In Karen Hao’s recently published book, Empire of AI, she depicts the journey of OpenAI, the company behind the infamous ChatGPT. Her storytelling is easy on the mind despite the complexity of the matters she gently unfolds. In there, she ushers us into a silicon-valley-white-male-dominated world that has veered into an intense pursuit for AGI (Artificial General Intelligence). In his book The Coming Wave, Mustafa Suleyman defines AGI as “the point at which an AI can perform all human cognitive skills better than the smartest humans”. As early as 2016, a company called DeepMind (a Google-owned company) had already demonstrated these capabilities with its program, AlphaGo. The program managed to defeat a world champion at a famous Chinese game called Go, stirring up the industry. More recently, the developments in AI are sending jitters of a technology that surpasses human capabilities, prompting debates about AI’s existential risks.
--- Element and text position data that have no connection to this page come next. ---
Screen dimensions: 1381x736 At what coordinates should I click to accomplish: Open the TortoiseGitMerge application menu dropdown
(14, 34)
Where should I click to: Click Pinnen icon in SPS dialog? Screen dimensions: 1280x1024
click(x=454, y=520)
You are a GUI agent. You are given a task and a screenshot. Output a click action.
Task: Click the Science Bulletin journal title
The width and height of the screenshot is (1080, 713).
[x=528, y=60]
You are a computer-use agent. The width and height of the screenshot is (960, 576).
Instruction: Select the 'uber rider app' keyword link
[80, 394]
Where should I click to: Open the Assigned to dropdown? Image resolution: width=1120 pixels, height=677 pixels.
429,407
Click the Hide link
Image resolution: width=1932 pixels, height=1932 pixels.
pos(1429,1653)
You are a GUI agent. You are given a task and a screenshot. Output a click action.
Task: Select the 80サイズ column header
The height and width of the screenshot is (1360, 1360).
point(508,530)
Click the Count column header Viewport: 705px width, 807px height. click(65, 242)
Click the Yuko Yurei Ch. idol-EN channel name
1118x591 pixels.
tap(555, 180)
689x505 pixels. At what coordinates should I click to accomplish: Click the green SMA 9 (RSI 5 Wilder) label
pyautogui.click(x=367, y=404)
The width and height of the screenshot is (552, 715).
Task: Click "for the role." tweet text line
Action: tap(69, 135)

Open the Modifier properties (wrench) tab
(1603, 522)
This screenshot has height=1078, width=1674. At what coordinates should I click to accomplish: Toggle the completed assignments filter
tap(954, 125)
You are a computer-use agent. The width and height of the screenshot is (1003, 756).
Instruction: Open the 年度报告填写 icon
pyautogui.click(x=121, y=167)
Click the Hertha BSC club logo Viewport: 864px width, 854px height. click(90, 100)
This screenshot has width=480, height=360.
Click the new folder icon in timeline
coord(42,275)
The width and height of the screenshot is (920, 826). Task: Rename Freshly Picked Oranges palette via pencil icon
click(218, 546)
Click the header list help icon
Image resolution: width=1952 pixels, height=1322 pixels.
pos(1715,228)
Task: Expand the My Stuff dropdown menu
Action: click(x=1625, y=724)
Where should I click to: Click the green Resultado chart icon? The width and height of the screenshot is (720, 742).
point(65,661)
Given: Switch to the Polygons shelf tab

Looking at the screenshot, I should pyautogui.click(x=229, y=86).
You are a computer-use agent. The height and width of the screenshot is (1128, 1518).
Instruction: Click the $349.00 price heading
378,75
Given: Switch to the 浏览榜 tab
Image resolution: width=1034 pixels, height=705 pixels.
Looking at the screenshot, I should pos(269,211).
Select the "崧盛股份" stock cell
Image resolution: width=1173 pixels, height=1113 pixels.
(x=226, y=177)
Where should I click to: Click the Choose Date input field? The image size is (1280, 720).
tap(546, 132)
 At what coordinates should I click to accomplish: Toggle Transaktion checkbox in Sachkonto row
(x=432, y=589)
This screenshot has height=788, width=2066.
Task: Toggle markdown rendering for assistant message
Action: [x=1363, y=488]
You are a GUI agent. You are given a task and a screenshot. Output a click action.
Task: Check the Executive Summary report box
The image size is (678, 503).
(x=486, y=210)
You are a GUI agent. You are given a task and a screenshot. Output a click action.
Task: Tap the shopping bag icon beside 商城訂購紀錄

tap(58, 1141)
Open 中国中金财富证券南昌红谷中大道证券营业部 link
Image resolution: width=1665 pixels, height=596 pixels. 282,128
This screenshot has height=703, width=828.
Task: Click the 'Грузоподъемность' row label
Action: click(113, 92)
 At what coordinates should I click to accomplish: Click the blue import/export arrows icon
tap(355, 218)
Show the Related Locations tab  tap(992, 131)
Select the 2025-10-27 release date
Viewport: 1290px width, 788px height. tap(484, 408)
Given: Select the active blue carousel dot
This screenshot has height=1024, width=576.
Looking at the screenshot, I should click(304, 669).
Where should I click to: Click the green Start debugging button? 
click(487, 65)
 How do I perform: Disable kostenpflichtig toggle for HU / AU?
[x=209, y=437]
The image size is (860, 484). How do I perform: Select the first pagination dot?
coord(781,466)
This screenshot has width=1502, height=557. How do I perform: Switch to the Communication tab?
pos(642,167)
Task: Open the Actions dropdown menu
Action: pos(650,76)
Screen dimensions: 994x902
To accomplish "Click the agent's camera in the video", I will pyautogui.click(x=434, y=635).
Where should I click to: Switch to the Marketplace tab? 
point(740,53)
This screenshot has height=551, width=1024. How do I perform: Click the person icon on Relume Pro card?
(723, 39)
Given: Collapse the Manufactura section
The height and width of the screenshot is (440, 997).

While these debates inspired research and development in various fields, they also prompted a race among companies and countries to dominate what many predict will be the most powerful technology of the future. This race would catapult OpenAI from an unknown company to a global brand and position the USA as a technology powerhouse.
Amid these developments lay a harsh reality, harrowing experiences and unanswered questions. Questions that could easily lead one to think that the silicon-valley-white-male-dominated world had, paradoxically, given up on humanity in the pursuit of power and profits. As the rest of the world celebrated the near-magical advancements in AI, behind the scenes were mass extraction and exploitation of human labour, data and raw materials, particularly from the Global South. Building on the unchecked manipulative culture of social media companies, the AI industry was building as fast and breaking as many things along the way. Breaking as many people along the way. With AI performance premised on vast data, the industry would bump up its mining for human data. Or rather, mining humans for data through pervasive surveillance and manipulative tactics. The companies would carefully distance themselves from the human being by using words like ‘data’, ‘data point’, ‘data subject’, ‘user’ and so forth. Human experiences -love, joy, sorrow- would be reduced to simply data and any operation on this data as data processing. Against the advice of Elie Wiesel, “not to see any person as an abstraction”, the industry would purposefully reduce the human being to a data point. With the human being removed from sight, the companies would extract humans’ data for profit and to build bigger and better tools.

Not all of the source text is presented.